- _TASK ITEM_: Without pictures, retype the following entries exactly.

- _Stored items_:
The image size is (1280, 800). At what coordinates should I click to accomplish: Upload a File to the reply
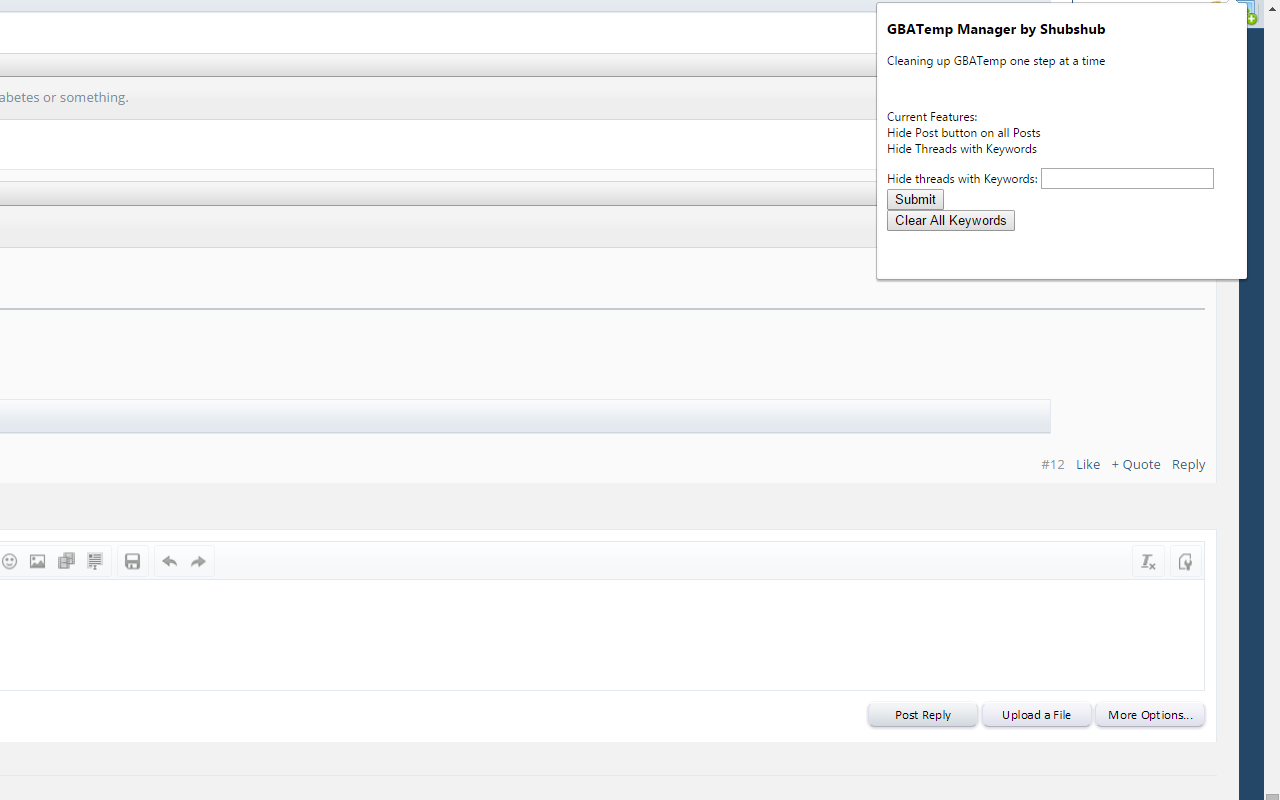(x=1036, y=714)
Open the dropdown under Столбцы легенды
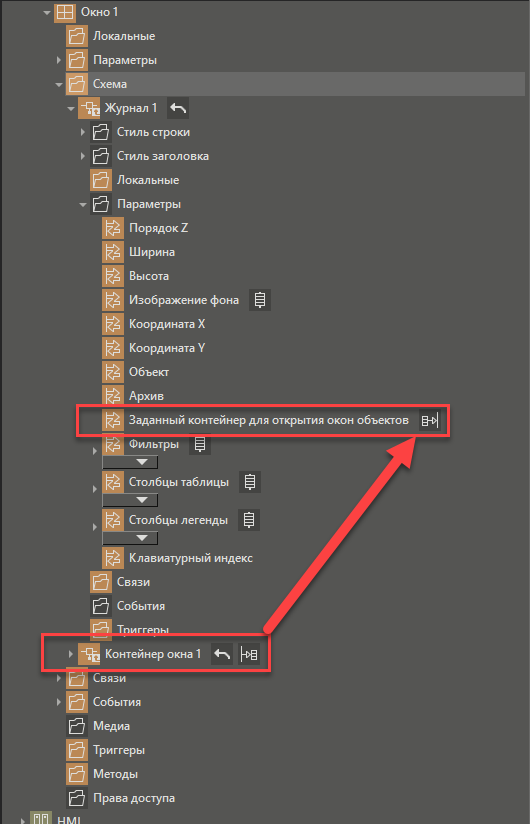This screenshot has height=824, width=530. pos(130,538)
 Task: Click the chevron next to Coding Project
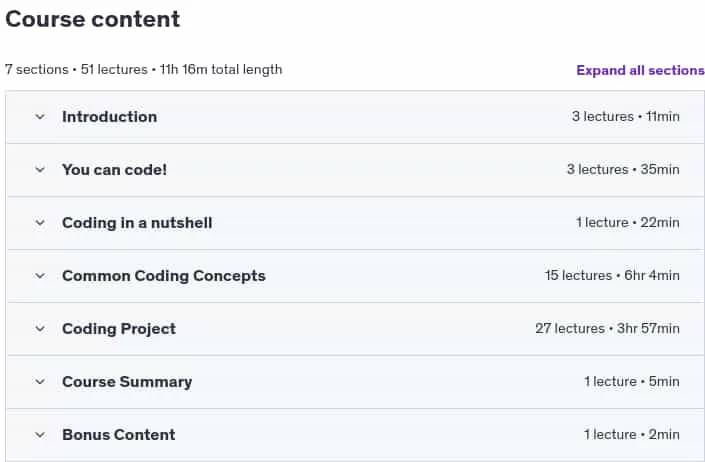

- _THE COMPLETED TASK_:
The image size is (1280, 800). At what coordinates should I click to accomplish: Upload a File to the reply
(x=1036, y=714)
Open the dropdown under Столбцы легенды
This screenshot has height=824, width=530. pos(130,538)
 Task: Click the chevron next to Coding Project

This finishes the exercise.